Wednesday 24 November 2021

Inflation Continues To Surge. Interest Rates Are Next - Part 3 of 10

Marx explains the basis of this inflation. Money is the universal equivalent form of value. Initially, this equivalent form comes as a series of regularly traded commodities, which act to measure, indirectly, the value of all other commodities.  In other words, value becomes measured not in hours, but in a quantity of some other use value, its exchange-value.  This exchange-value, measured by the money-commodity, is its money price.
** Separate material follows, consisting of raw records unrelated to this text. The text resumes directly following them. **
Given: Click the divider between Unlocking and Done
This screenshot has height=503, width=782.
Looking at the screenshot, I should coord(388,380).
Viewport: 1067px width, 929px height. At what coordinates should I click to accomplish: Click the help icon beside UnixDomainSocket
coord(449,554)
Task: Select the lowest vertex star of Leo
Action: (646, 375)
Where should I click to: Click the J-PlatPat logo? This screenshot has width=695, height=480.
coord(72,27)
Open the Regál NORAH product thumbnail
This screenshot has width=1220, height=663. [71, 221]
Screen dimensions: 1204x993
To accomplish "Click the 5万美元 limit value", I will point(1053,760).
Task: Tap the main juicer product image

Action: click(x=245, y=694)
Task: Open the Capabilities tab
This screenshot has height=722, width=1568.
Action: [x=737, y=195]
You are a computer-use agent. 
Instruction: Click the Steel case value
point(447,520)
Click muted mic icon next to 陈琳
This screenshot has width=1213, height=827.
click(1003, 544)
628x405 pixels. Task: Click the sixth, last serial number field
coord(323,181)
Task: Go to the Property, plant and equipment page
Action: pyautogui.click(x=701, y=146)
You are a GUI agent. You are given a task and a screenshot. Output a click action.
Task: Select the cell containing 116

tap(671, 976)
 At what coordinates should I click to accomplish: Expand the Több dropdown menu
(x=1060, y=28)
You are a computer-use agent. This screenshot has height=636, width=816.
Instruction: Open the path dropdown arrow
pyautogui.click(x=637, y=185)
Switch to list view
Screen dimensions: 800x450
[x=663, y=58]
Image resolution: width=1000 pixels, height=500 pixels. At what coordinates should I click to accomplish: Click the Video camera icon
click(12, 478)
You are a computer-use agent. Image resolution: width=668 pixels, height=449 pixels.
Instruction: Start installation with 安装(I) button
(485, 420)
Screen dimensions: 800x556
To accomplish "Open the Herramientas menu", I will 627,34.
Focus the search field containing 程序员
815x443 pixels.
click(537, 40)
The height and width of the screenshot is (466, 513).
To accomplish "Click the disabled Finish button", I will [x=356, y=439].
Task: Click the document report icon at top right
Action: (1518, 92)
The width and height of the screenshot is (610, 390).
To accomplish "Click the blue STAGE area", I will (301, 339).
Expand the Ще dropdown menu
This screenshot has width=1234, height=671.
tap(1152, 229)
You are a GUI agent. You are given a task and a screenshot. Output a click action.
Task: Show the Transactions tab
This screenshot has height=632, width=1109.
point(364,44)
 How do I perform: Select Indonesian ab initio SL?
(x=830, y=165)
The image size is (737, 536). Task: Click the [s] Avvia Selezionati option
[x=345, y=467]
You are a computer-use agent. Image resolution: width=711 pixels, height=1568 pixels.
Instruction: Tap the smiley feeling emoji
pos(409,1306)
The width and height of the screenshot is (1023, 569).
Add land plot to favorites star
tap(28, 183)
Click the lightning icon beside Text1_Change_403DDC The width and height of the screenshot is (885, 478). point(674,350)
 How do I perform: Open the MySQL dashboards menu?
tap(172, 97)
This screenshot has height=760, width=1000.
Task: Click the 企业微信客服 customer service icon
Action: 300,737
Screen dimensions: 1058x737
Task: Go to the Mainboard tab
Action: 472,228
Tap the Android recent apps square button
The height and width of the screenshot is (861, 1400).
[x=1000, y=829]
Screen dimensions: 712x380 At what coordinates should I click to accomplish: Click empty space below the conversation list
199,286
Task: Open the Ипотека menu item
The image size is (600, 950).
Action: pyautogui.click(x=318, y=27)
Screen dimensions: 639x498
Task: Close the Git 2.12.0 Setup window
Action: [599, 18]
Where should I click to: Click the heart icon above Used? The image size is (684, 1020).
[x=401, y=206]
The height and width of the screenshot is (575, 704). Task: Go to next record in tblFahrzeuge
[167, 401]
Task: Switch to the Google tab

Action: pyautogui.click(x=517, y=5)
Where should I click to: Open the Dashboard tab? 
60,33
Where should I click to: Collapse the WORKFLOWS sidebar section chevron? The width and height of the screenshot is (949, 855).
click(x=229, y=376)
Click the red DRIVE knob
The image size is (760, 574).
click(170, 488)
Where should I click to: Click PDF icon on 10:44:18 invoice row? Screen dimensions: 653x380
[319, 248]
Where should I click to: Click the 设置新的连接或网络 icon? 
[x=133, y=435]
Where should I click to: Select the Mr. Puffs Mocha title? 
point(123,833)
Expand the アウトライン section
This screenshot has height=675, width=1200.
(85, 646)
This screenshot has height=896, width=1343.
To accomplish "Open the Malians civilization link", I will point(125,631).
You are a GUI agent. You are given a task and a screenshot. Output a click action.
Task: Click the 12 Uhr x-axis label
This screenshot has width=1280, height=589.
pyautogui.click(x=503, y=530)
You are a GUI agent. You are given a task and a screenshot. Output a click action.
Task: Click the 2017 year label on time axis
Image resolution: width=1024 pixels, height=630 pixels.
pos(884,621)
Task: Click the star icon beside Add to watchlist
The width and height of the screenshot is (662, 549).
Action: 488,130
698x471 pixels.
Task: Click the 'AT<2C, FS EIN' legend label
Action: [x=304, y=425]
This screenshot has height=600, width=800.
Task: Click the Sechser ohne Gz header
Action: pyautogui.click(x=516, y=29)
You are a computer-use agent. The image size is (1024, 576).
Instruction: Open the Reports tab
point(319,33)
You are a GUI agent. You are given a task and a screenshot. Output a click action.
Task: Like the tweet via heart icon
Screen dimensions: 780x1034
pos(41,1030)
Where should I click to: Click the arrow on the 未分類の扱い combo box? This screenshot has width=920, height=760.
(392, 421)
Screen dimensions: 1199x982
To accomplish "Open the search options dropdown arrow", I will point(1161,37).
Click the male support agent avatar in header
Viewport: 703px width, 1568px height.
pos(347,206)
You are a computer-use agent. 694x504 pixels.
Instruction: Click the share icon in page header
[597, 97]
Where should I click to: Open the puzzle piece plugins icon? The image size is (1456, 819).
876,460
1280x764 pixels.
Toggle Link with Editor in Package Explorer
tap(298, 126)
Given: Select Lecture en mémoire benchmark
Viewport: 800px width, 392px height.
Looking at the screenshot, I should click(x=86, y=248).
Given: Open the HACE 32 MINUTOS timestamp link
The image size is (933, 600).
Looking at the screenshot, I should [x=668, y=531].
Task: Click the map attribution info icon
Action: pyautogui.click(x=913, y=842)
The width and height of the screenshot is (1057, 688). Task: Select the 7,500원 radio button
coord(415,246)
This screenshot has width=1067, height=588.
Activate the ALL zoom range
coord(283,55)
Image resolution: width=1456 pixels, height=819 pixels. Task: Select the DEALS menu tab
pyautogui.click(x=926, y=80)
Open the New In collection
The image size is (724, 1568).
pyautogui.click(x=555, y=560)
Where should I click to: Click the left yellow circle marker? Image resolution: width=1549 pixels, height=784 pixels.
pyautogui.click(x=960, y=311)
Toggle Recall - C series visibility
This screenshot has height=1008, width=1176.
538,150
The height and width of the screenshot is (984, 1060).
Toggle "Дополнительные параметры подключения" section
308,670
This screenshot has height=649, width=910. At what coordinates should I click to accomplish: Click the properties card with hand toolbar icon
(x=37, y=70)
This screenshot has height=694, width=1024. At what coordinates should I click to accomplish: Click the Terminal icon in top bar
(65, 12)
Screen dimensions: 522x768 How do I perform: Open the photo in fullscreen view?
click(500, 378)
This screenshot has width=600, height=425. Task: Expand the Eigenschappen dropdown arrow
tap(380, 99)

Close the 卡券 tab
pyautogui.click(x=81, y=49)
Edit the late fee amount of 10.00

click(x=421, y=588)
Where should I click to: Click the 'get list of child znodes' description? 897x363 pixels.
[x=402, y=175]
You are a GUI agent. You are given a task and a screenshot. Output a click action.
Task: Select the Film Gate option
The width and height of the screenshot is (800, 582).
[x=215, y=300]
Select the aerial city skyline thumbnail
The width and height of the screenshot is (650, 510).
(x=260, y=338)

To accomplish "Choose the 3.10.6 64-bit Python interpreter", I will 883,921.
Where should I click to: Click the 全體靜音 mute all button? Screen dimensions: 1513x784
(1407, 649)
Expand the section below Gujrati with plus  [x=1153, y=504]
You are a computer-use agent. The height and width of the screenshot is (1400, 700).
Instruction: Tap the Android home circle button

 Eventually, just one commodity, for example, cattle, gold or silver, is singled out to perform this function of being the universal equivalent form of value. Being the equivalent form means what its name suggests, when it comes to acting as money. If the total value of commodities to be circulated, in an economy, is equal to 1,000 hours of labour, then the equivalent form of these commodities must be a quantity of the money commodity equal to 1,000 hours of labour. It cannot be more, nor less than that, or else it is not equivalent. If gold is the money commodity, and 1 ounce of gold is equal to 10 hours of labour, then 100 ounces of gold would be required as money. However, because each ounce of gold can, during a year, act in several exchanges, less gold is actually required. If each ounce of gold acts in 10 exchanges, during a year, only 10 ounces are required to perform this function.

So, as Marx sets out in A Contribution To The Critique of Political Economy, if we have 100 commodities, each with an average value of 10 hours of labour = 1,000 hours, then the amount of money required as currency is determined by the value of an ounce of gold, multiplied by the velocity of circulation, 10 x 10 = 100, hence 10 ounces, if circulation is only 5, then 20 ounces, if an ounce of gold is equal to 5 hours of labour, and velocity is 10, then 20 ounces, and so on.

However, money and currency are not the same thing, because, as Marx sets out in the above work, gold and silver, take the form of coins, when they act as currency, and later, they take the form of bank notes. They act as money tokens, representing the specific quantity of gold or silver, whether those tokens are made of gold or silver, copper, nickel, or paper. A gold or silver coin, in circulation, gets worn down, so that the amount of gold or silver contained in it is reduced to a level whereby the value of that gold or silver is much less than the face value of the coin. However, provided only the required amount of coins are put into circulation, as determined by the above formula, in other words, if the total amount of gold they purport to represent is only what is required, they will continue to function, as though they were still full weight. Its this fact that enables the precious metal in the coin to be replaced, first by more base metals, and then by worthless paper notes.

However, this introduces a further factor. If too many gold coins are put into circulation, then the value of each coin falls, relative to the value of the gold each full weight coin contains. It becomes worthwhile for the owners of any such full weight coins to take them out of circulation, and turn the gold back from being money into again being a commodity, because they can now sell 1 ounce of gold for more than a coin representing 1 ounce of gold. The currency circulation would, then, automatically adjust.

Of course, if all gold coins in circulation actually contained much less than 1 ounce of gold, and that is what happens, when the state deliberately corrupts the coinage – usually to cover its debts – then its not possible to simply melt down the gold in the coin, and get more from it than the face value of the coin. In that case, the reality imposes itself over the appearance. Each coin comes to represent this new weight content/value of gold it contains, even if its historic name still links it to its past weight.

Because, each coin now represents a smaller amount of value, a smaller quantity of social labour, the number of coins in circulation, must rise accordingly. If each gold coin contains only half an ounce of gold, then, although it might retain the name Pound, it would, now, represent just 5 hours of social labour-time, so that, to be the equivalent form of 1,000 hours of social labour-time, in the form of commodities, 20 such coins would be required, if the velocity of circulation remained 10. Consequently, commodities whose exchange-value was formerly measured as £10, is now £20, the money price has doubled, even though the value of these commodities is unchanged. It is only their price that changes as a result of the depreciation of the currency.

Similarly, if gold is removed from the coin entirely, and is replaced by copper, nickel, or paper, the actual value of the coin or bank note is itself near zero. Its no longer possible to take them out of circulation, and melt them down to obtain the value of the content, if too many of them are put into circulation. And, so these money tokens continue to circulate, but, whatever the face value they have, whatever the amount of social labour-time that purports to represent, it can only, in reality, act as the equivalent form of the actual amount of value of commodities to be circulated. So, using Marx's formula above, which can be represented as MV = PT, i.e. the value of money in circulation, multiplied by the velocity of circulation is equal to the average price of commodities, multiplied by the number of transactions/quantity of commodities to be circulated, then, if too much M is put into circulation, and assuming no change in V, or in T, the effect can only be to raise P, i.e. the average unit price of commodities – inflation.